In this final section, I demonstrate a quick solution to reading in multiple years of SLFS data and labeling everything at once, taking advantage of both read_slfs and purr.

Let’s say we want to load the last 10 years of SLFS data, and we uncompress all of the data we receive from the OFS so that the CSV files and their corresponding metadata subfolders all sit in the same folder (“/data”) as shown here:

As we noted from before, the basic organization and naming conventions of the files are consistent over the years, and here we can see that the the file names are all identical apart from the year of the survey.
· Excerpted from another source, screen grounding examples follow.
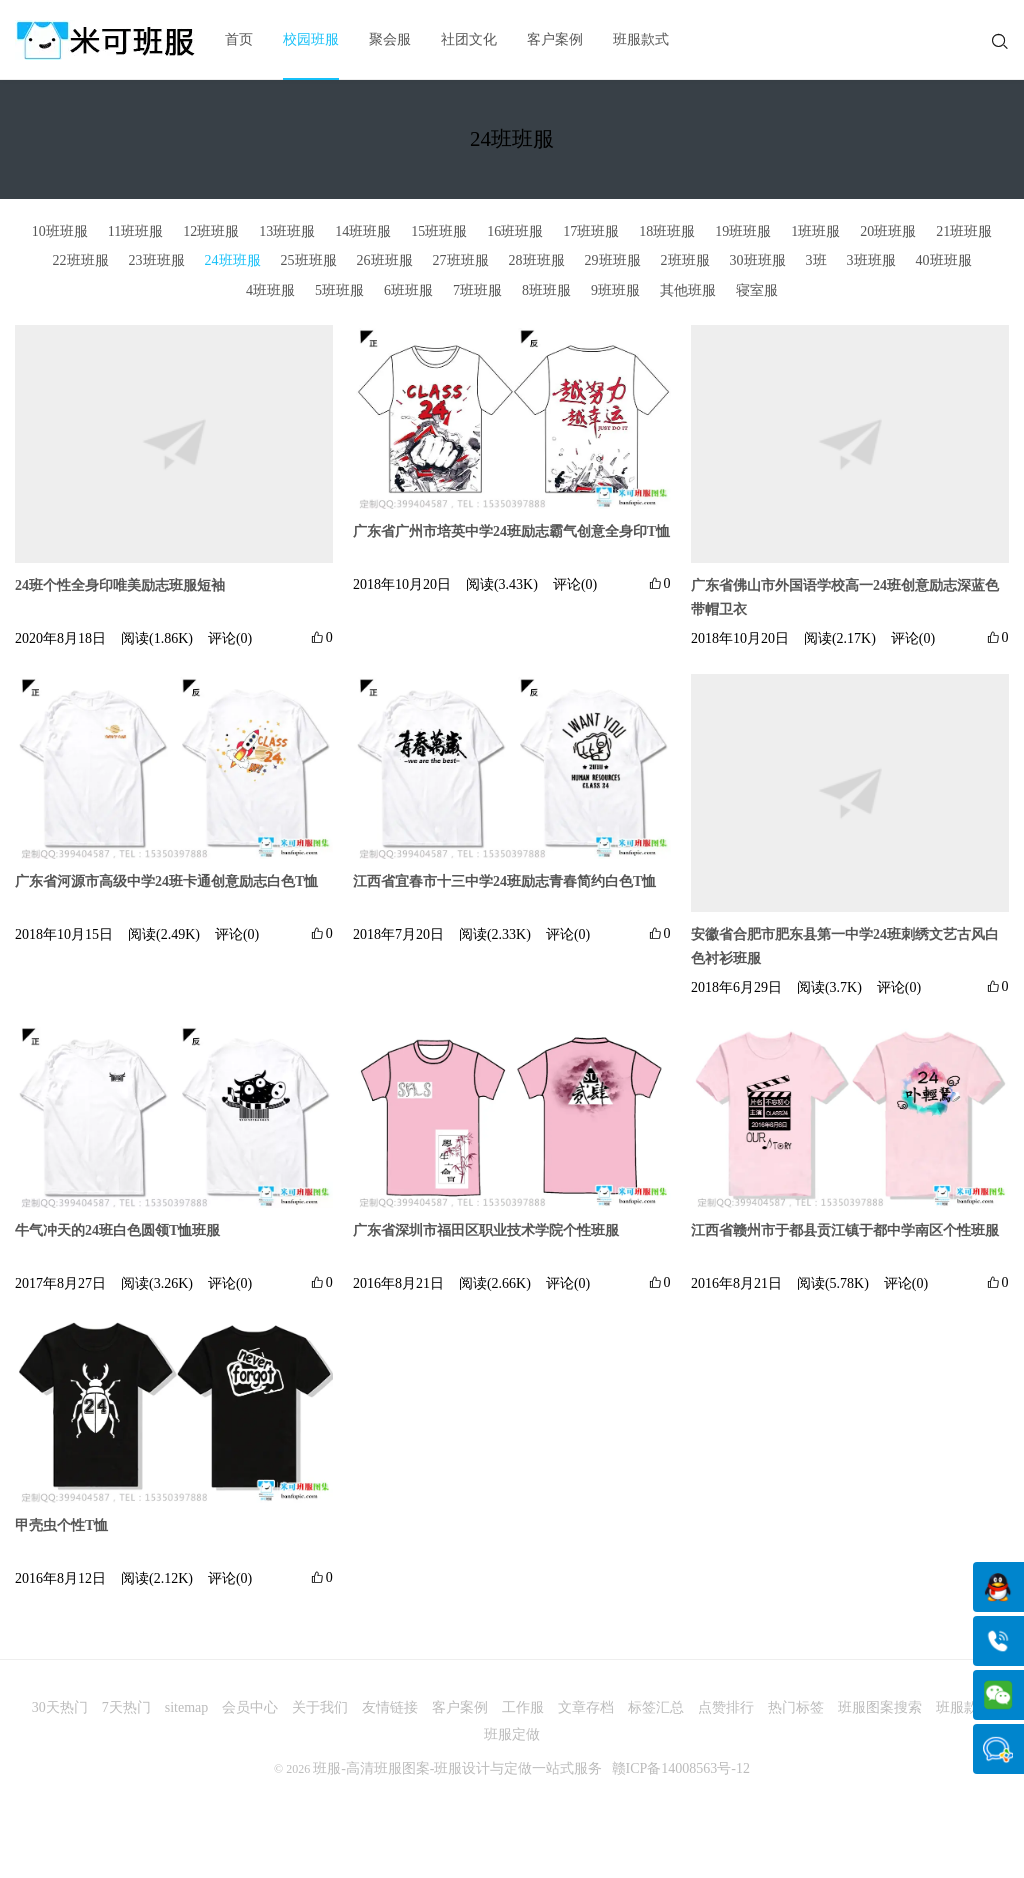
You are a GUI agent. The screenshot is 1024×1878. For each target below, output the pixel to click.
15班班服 (439, 231)
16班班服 (515, 231)
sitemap (187, 1707)
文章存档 (586, 1707)
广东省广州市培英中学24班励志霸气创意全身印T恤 (511, 531)
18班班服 (667, 231)
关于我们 (320, 1707)
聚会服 (390, 39)
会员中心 (250, 1707)
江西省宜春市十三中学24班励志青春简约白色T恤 (504, 881)
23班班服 (157, 260)
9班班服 (615, 290)
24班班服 (233, 260)
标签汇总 (656, 1707)
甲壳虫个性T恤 (61, 1525)
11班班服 (135, 231)
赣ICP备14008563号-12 (681, 1768)
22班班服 (81, 260)
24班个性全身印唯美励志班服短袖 (120, 585)
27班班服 (461, 260)
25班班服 (309, 260)
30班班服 (758, 260)
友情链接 (390, 1707)
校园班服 (311, 39)
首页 (239, 39)
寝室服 (757, 290)
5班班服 (339, 290)
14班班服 (363, 231)
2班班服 (685, 260)
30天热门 (60, 1707)
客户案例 (555, 39)
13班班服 (287, 231)
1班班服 (815, 231)
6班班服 (408, 290)
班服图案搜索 (880, 1707)
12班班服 (211, 231)
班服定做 (512, 1734)
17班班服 (591, 231)
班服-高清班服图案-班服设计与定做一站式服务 (457, 1768)
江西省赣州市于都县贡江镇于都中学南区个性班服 (845, 1230)
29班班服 (613, 260)
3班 (816, 260)
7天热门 (126, 1707)
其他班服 (688, 290)
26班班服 (385, 260)
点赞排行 (726, 1707)
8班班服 (546, 290)
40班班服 (944, 260)
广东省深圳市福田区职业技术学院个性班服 (486, 1230)
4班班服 (270, 290)
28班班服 (537, 260)
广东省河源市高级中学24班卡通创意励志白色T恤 (166, 881)
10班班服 (60, 231)
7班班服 (477, 290)
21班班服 (964, 231)
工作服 (523, 1707)
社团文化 (469, 39)
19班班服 (743, 231)
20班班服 (888, 231)
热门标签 (796, 1707)
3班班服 (871, 260)
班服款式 (641, 39)
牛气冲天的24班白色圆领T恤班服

With that said, we can quickly create a list for the different files that we want to read in, and then iterate over those lists to import all 10 years of the survey at once.

#specify the folder where your data is saved
fpath <- getwd() 

# create lists of filenames
list_data <- list.files(fpath, pattern = "*.CSV", full.names=TRUE)

list_varlabs <- list.files(fpath, pattern = "*VAR-LABEL-F-SAS", full.names = TRUE, recursive = TRUE)

list_valuelabs <- list.files(fpath, pattern = "*FORMAT-F-SAS", full.names = TRUE, recursive = TRUE)

# read in data and label all variables and values at once, name the different
# data sets in the list
slfs2010_2019 <- pmap(list(list_data, list_varlabs, list_valuelabs), read_slfs)

data_names <- sapply(1:length(years), function(x) paste0("sake", years[x]))

names(slfs2010_2019) <- data_names

The result is a list with all of the labeled datasets that we can easily work with, or collapse to one large dataframe with a simple bind_rows() call when ready.